A Little Description
Today, we shall make a police siren using nothing other than an RGB light bulb, a force sensor (coz why not), and a seriously annoying little device that will take care of the “siren” part of it. The plan is to measure the amount of force applied on the force sensor and switch to a more rapid flashing lights and siren.
Application
Probably useful for some cop who alternates between a relaxed grip while cruising across the highway to a more firm grip when chasing some poor guy with broken tail lights and other drivers refuse to give way.
Resources
The first step in the process to gather the various items needed to complete this build. Below are a list of parts used:
- 1x Arduino UNO R3
- 1x Half+ Breadboard
- 10x Assorted Jumper Wires
- 1x Piezo Speaker (Buzzer)
- 1x Force Sensor
- 1x 10KΩ Resistor
- 1x RGB LED
- 3x 220Ω Resistor
Design
I used a little open source program called Fritzing to assist me with developing a sketch in order to illustrate the connections. The resulting wiring diagram makes it super simple for anyone to follow along and try it for themselves.
Assembly
Once the diagram is made, we can begin assembling the components onto the breadboard and making links between the Arduino and components.
1| Power and Ground
The very first step is to connect the 5V power to the positive line on the board using a red jumper wire and the ground to the negative line using a black wire.
2| Wiring the RGB LED
Grab an RGB LED and connect it to the breadboard. The wires are generally arranged in the following order: Red, Ground, Green, Blue. Connect a wire from the ground pin to the grounded line on the breadboard. Grab three more jumper wires and connect each of the reg, green and blue pins to a digital header on the board. Then take three 220Ω resistors and place them in between the three LED pins and their respective jumper wires.
3| Wiring the Buzzer
Plug the piezo speaker onto the breadboard and take a black jumper wire from the negative pin to the negative line on the breadboard. Following that step, add jumper wires from the positive pin on the speaker to a digital pin on the Arduino.

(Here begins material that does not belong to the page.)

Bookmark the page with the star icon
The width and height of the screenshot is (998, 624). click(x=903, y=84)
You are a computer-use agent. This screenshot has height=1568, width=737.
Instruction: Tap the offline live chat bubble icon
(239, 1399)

4| May the Force be with You
The force sensor wiring is a little different to the other ones as it uses analog pins on the board instead of digital. To wire it up, a jumper cable from the right pin can be taken to any of the analog inputs. A 10KΩ resistor can be placed across the jumper wire grounding the right pin. Lastly, a jumper wire should connect the left pin to the 5v power line.

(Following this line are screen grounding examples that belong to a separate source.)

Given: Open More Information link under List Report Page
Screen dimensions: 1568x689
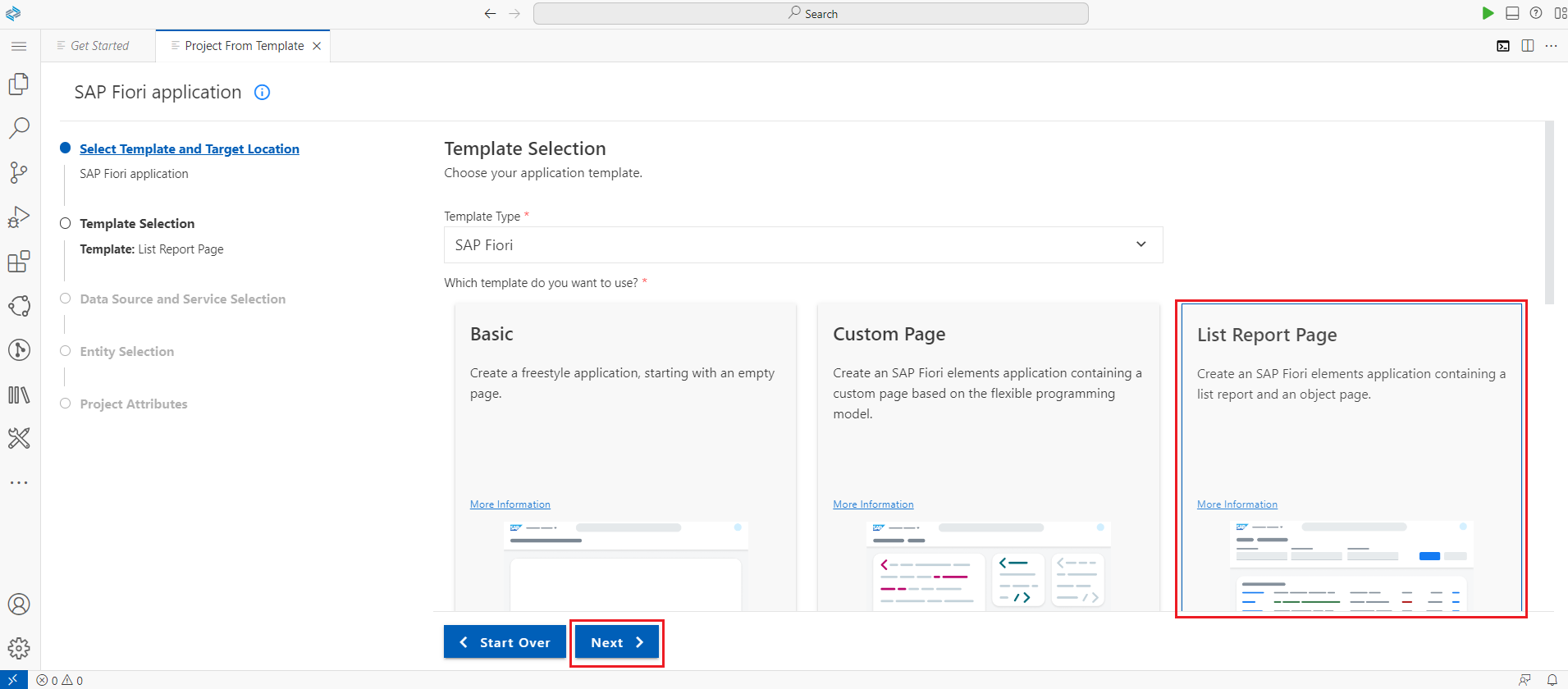Looking at the screenshot, I should (x=1237, y=504).
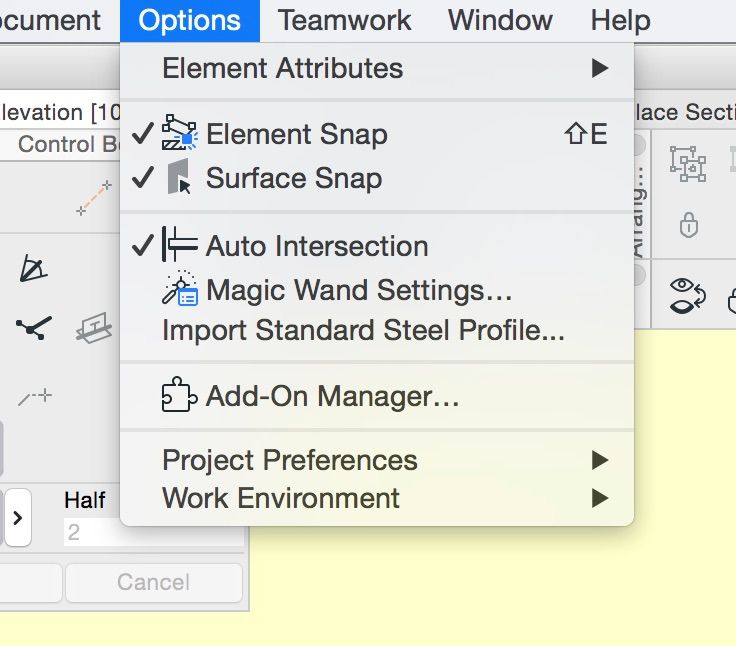736x646 pixels.
Task: Open the Teamwork menu
Action: (x=344, y=20)
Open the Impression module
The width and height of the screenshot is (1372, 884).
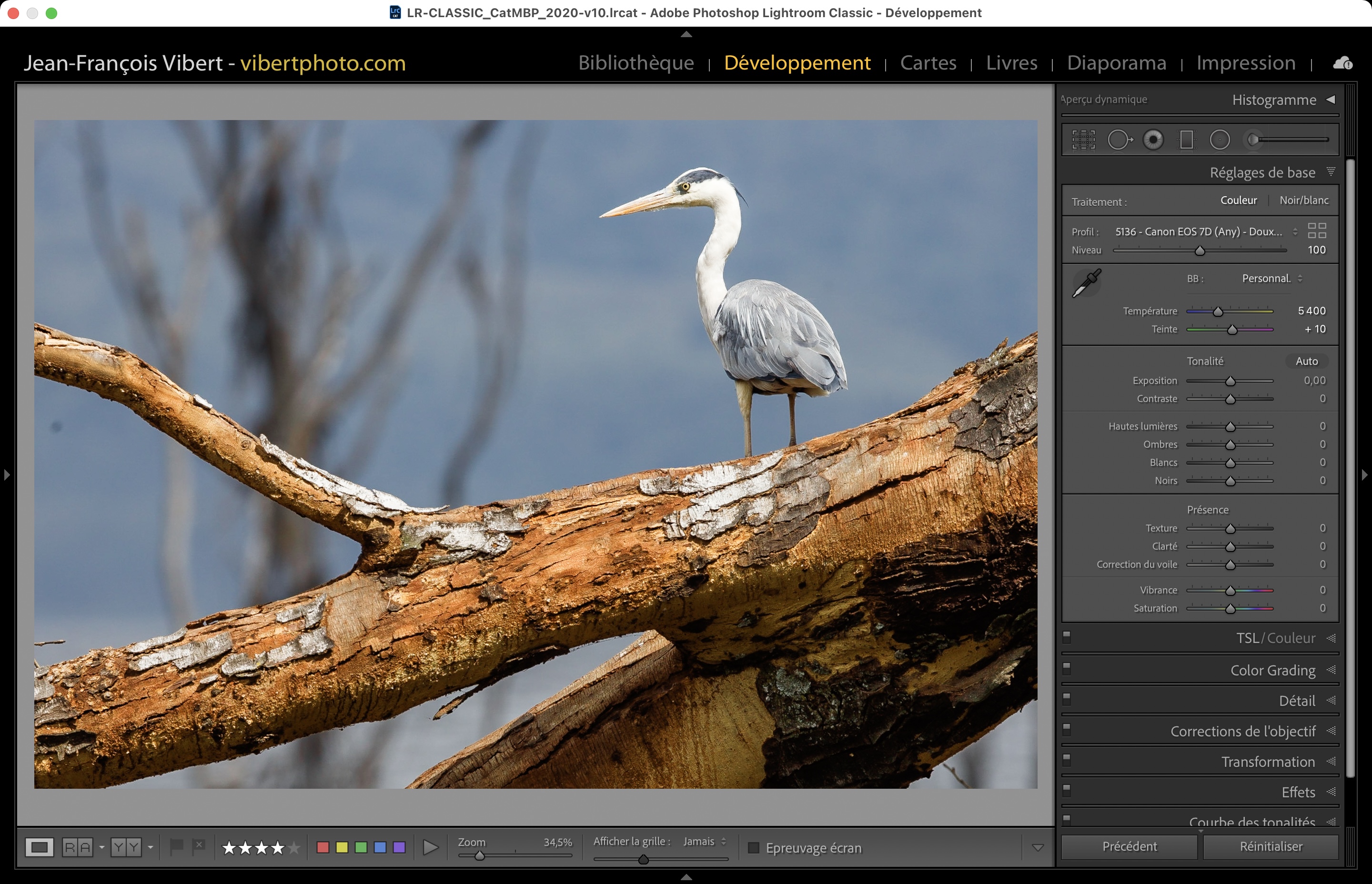(1246, 62)
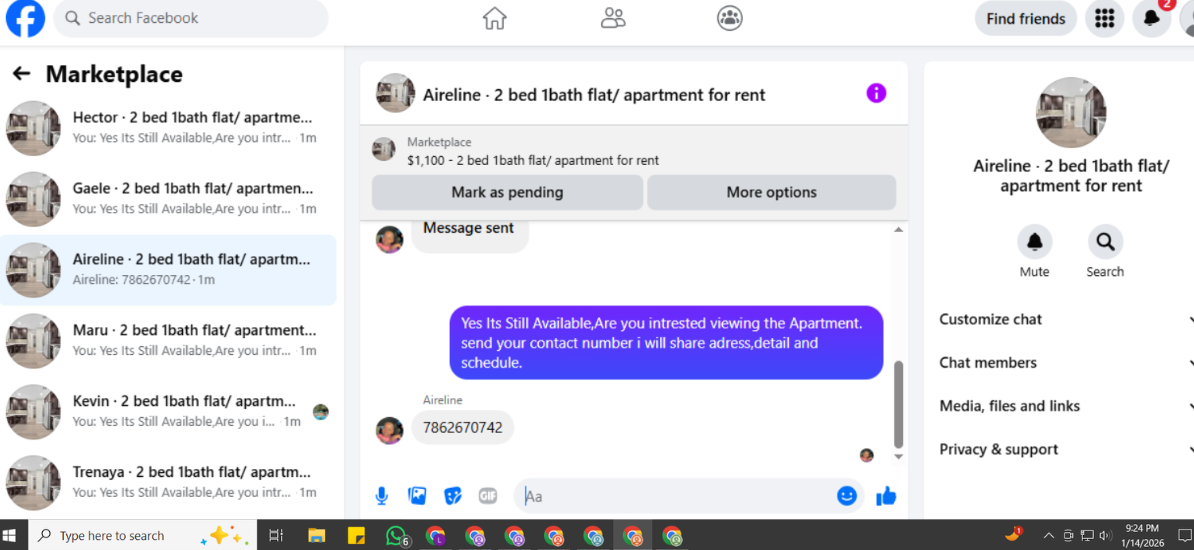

5| Ensure Correct Connections are Made
The very last and most crucial step is to ensure all connections are made property and accurately. The last thing you want is a bunch of damaged electronics. Although we are working with low powered components, it is good practise to always double check.
Code
To write the code, I made use of the Arduino software to write the code. I started off by declaring the variables for the components and their respective pins. I then assigned the digital components as outputs in the setup. I then set a light and sound pattern when the force sensor value is under a certain amount, and a different pattern the remainder of the time.
/* CODE BY RAHUL PRABHUDESAI */
const int forceSensor = A0;
int sensorValue = 0;
const int LEDr = 3;
const int LEDg = 5;
const int LEDb = 6;
const int buzzer = 10;
void setup() {
Serial.begin(9600);
pinMode(LEDr, OUTPUT);
pinMode(LEDg, OUTPUT);
pinMode(LEDb, OUTPUT);
pinMode(buzzer, OUTPUT);
}
void loop() {
sensorValue = analogRead(forceSensor); // read the analog in value
// print the results to the serial monitor:
Serial.print("sensor = ");
Serial.println(sensorValue);
if (sensorValue < 1023) {
digitalWrite(LEDr, LOW);
digitalWrite(LEDg, LOW);
digitalWrite(LEDb, HIGH);
tone(buzzer, 500);
delay(100);
digitalWrite(LEDr, HIGH);
digitalWrite(LEDg, LOW);
digitalWrite(LEDb, LOW);
tone(buzzer, 1000);
delay(100);
}
else {
digitalWrite(LEDr, LOW);
digitalWrite(LEDg, LOW);
digitalWrite(LEDb, HIGH);
tone(buzzer, 500);
delay(1700);
digitalWrite(LEDr, HIGH);
digitalWrite(LEDg, LOW);
digitalWrite(LEDb, LOW);
tone(buzzer, 1000);
delay(1700);
}
}Result
Below is a video of the finished product.
Final Thoughts
My final thoughts is this turned our fairly well and was an enjoyable experience. It would be nice to better match the tone of a real police siren along with the delay between red and blue light transitions during the two modes.